To start off this Monet week on Monday Masters, I’m choosing to dive into his seascapes. Claude Monet (14 November 1840 – 5 December 1926) was one of the founders of Impressionism and like so many, this is a style of painting I thoroughly enjoy.
I can stare into a Monet painting for hours, the light and color mesmerizing, creating wonder of the world he was viewing. Claude’s life is chronicled as a history lesson, but this fails to grasp his day to day challenges as a Plein Aire painter.
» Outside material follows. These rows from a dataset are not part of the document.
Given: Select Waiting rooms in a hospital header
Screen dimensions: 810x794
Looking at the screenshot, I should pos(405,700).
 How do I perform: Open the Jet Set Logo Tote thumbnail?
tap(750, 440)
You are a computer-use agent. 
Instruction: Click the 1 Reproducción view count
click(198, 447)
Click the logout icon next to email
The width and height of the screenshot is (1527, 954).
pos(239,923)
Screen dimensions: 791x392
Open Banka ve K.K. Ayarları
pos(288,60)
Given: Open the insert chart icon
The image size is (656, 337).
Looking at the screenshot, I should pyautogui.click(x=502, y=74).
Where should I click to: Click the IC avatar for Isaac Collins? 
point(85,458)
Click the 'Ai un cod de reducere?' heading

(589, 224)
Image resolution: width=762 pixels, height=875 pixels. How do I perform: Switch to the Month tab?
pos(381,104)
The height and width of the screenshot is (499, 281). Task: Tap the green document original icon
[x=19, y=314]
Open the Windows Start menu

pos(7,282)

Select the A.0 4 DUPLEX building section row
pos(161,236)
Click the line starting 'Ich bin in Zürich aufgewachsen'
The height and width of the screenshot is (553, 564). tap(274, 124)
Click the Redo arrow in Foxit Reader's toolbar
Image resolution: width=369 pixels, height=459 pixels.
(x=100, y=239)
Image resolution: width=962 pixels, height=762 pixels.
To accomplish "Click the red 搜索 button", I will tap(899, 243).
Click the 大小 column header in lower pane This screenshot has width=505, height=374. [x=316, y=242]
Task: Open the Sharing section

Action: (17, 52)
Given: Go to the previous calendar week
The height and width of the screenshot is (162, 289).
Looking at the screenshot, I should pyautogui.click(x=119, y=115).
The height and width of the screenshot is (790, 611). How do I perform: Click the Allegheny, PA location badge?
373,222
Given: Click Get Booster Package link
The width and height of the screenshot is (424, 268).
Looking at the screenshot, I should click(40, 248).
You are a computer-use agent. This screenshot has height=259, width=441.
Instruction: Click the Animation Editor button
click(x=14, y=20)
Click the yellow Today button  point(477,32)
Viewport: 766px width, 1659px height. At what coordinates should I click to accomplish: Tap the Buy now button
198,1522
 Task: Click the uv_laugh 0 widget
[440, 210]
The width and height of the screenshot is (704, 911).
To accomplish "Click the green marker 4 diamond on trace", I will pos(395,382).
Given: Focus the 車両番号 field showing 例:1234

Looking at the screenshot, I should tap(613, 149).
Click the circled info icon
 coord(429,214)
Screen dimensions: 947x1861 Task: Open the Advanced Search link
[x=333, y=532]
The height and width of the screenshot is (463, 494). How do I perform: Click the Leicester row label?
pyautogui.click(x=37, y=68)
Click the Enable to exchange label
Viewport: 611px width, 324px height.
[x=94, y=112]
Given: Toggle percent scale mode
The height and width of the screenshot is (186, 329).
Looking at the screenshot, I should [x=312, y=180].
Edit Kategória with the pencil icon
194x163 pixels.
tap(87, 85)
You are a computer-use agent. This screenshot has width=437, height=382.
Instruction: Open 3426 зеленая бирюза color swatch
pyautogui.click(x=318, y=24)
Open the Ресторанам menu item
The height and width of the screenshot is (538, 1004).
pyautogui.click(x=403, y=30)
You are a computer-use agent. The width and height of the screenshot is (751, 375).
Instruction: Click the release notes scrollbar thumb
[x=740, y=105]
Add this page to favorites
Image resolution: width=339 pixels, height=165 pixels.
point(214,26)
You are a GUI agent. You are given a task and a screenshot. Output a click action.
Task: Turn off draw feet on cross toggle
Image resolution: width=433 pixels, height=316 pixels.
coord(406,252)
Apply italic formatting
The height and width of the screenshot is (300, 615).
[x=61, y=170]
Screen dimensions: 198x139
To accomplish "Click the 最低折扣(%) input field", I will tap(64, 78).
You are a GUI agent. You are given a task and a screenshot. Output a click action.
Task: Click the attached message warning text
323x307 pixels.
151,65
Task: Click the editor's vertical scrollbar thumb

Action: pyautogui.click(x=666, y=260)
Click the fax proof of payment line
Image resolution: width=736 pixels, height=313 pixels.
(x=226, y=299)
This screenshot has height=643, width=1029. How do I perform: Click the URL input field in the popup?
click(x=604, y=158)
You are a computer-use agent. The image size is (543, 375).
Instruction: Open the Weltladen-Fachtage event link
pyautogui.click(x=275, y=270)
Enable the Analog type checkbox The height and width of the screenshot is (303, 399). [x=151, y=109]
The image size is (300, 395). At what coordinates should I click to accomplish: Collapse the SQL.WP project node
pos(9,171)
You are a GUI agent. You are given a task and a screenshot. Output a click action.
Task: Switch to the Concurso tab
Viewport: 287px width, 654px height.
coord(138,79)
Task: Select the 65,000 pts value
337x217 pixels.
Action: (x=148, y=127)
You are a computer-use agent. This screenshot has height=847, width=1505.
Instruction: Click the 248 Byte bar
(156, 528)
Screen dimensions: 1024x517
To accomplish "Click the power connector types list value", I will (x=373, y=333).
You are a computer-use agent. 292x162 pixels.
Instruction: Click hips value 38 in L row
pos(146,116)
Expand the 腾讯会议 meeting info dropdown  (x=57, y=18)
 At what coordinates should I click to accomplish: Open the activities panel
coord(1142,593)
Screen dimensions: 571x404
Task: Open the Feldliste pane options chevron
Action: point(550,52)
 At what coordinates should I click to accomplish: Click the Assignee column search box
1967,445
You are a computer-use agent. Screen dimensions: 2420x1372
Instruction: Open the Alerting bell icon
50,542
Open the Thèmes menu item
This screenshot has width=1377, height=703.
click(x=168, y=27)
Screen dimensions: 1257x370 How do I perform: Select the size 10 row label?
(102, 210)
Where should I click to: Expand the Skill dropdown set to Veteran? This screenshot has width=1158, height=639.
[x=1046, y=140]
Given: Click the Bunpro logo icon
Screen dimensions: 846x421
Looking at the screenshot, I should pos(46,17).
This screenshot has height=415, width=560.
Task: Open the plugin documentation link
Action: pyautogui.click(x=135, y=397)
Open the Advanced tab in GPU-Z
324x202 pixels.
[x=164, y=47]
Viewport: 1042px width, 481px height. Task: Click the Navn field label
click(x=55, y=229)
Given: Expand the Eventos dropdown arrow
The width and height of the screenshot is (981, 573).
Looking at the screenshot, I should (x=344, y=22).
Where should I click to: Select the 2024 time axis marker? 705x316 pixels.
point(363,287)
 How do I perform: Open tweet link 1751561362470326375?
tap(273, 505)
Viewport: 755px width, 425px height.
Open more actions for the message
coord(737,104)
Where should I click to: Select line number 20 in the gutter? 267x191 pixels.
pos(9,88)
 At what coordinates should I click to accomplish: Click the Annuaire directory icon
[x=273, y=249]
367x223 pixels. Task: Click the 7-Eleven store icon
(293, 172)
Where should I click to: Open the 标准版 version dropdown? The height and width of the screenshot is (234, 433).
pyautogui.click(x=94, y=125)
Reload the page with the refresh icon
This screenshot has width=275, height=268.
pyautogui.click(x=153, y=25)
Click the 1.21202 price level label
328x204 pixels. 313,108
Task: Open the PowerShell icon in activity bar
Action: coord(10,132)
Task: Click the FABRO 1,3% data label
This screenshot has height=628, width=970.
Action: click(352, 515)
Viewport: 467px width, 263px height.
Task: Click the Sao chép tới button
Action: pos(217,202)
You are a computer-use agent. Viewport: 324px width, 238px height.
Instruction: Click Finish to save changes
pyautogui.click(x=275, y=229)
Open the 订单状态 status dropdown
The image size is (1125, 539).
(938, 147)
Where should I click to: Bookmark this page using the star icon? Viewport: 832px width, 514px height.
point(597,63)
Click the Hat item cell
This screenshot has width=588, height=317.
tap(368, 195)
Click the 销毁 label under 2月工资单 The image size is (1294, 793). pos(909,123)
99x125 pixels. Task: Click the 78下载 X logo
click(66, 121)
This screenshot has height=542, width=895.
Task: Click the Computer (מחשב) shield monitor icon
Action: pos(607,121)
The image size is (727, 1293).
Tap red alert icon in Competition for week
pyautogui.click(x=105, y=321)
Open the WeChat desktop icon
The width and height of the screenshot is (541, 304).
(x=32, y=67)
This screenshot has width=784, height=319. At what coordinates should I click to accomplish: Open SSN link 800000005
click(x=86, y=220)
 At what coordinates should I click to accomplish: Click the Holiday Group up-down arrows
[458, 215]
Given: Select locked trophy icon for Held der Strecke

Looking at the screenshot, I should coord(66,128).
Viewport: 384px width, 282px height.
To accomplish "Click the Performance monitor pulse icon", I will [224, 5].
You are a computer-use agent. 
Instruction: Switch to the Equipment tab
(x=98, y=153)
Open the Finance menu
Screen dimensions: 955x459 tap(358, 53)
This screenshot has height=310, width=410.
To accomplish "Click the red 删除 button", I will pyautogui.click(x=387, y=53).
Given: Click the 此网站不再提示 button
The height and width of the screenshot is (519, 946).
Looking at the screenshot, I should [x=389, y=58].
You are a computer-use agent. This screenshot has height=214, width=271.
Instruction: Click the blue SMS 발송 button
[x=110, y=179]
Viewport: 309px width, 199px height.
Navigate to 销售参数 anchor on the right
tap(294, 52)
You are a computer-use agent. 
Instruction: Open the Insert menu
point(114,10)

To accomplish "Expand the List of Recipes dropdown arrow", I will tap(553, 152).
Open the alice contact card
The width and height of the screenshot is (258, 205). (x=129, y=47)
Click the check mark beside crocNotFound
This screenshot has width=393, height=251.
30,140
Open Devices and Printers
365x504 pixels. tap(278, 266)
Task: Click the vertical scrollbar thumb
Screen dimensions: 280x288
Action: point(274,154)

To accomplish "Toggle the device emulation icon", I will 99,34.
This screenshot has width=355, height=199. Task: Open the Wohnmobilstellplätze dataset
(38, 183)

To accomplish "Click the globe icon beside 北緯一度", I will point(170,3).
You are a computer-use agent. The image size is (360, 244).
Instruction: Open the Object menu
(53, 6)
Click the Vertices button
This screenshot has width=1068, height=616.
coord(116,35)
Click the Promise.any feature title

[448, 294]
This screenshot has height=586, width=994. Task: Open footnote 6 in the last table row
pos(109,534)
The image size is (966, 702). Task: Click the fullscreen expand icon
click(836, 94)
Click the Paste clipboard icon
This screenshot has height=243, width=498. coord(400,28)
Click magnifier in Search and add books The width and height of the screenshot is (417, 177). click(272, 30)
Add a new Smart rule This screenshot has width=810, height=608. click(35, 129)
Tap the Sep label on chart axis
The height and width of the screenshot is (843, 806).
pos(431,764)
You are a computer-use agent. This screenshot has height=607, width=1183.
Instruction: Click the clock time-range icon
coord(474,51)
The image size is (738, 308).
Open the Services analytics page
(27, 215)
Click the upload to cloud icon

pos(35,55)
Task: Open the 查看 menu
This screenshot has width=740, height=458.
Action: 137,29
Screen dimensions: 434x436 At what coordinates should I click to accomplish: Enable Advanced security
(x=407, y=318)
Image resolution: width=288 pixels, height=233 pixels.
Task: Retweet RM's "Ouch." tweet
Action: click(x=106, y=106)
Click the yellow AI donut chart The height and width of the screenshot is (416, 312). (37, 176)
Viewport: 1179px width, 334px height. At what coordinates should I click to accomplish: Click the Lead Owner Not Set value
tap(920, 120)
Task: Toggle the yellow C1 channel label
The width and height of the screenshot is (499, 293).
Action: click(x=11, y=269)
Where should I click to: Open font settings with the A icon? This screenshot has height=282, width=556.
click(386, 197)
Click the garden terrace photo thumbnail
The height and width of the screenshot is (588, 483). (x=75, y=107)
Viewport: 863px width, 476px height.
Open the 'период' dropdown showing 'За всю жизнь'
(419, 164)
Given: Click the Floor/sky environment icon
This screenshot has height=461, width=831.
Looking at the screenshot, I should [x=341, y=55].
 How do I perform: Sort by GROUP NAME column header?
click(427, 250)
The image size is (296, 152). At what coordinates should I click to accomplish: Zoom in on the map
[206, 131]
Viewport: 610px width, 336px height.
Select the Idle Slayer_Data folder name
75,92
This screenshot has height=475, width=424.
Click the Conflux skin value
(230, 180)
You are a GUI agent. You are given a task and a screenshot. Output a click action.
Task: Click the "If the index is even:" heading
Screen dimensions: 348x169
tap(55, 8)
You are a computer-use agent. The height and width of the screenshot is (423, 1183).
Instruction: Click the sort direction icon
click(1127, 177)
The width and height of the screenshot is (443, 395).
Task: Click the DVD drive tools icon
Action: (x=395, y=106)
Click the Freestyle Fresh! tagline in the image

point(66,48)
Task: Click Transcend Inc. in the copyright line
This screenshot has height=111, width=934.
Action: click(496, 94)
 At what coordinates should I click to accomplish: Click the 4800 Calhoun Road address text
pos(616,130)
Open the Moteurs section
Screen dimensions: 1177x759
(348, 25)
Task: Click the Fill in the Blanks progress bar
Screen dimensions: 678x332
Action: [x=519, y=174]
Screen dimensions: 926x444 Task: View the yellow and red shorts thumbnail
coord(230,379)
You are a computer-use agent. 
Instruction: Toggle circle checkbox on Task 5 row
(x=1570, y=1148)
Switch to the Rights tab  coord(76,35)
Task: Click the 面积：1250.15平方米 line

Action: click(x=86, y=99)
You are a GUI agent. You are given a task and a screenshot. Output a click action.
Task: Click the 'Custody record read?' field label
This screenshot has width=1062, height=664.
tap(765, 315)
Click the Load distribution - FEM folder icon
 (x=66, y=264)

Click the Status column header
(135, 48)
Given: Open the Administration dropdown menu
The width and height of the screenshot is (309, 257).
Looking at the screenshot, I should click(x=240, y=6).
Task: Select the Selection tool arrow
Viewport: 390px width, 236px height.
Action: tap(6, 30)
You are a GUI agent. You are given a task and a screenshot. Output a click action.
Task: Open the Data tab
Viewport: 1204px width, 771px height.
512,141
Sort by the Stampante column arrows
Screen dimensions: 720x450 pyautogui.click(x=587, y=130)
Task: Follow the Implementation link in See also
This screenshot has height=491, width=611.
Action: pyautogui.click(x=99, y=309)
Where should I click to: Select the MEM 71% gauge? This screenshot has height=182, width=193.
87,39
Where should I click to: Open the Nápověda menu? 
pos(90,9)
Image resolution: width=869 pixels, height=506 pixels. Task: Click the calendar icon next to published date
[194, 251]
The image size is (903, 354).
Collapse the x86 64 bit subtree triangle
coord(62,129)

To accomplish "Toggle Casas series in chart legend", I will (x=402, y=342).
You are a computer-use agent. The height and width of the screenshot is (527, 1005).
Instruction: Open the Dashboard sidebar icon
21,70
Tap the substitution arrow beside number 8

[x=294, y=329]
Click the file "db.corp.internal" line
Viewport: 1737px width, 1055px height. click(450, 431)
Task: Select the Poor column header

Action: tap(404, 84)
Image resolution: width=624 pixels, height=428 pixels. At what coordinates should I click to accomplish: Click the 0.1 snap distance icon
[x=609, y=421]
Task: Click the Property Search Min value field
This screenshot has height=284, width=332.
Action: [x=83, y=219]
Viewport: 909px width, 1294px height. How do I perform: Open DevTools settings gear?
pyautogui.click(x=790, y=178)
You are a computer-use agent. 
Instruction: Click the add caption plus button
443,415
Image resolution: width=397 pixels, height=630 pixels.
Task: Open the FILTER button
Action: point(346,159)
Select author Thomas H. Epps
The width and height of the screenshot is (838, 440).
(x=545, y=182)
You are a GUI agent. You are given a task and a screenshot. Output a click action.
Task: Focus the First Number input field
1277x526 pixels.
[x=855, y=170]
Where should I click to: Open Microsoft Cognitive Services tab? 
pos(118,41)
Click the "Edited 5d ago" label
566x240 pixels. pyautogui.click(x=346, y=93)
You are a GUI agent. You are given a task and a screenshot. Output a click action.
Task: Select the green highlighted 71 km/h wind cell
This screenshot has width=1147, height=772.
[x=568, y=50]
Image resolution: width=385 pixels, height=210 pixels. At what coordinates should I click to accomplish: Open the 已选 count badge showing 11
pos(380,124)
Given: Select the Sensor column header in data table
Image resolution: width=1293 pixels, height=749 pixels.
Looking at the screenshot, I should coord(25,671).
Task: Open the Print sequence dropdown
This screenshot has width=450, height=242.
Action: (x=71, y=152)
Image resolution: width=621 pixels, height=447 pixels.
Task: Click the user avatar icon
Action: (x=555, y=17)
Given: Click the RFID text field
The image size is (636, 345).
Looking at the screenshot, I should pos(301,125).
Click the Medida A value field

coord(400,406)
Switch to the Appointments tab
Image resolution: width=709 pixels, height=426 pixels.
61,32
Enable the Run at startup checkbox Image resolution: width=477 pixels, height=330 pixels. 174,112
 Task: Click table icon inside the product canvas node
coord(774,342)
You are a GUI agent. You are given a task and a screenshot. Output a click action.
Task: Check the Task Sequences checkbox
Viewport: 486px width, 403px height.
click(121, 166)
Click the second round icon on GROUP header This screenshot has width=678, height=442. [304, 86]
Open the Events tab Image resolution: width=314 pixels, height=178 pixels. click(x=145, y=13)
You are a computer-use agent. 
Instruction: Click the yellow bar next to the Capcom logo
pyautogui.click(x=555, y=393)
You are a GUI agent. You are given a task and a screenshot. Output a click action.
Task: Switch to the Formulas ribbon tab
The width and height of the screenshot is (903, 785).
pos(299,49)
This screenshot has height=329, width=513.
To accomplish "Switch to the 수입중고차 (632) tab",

Years ago I created a “drying rack” on the top of our truck, so my wife could paint a few panels out in the wild opens of Marin County, California. Many don’t realize that it takes months for an oil painting to be dry enough to handle. Claude would walk off into his surroundings with his French Easel, create an inspiring painting and then came the real challenge of walking back with a wet canvas.
As we experienced with our small painted panels, wind was an enemy on these painting days. The dust and debris provided a constant battle to keep from ruining a new piece of art. Many have said Monet purposefully put some of his surroundings in his paintings, like the sand in The Beach at Trouville. While this could be true, speaking from experience, it is much harder to keep things out of a wet painting than it is to plan on adding said “accident” and have it look good. I hope you’re inspired by Claude Monet’s seascapes.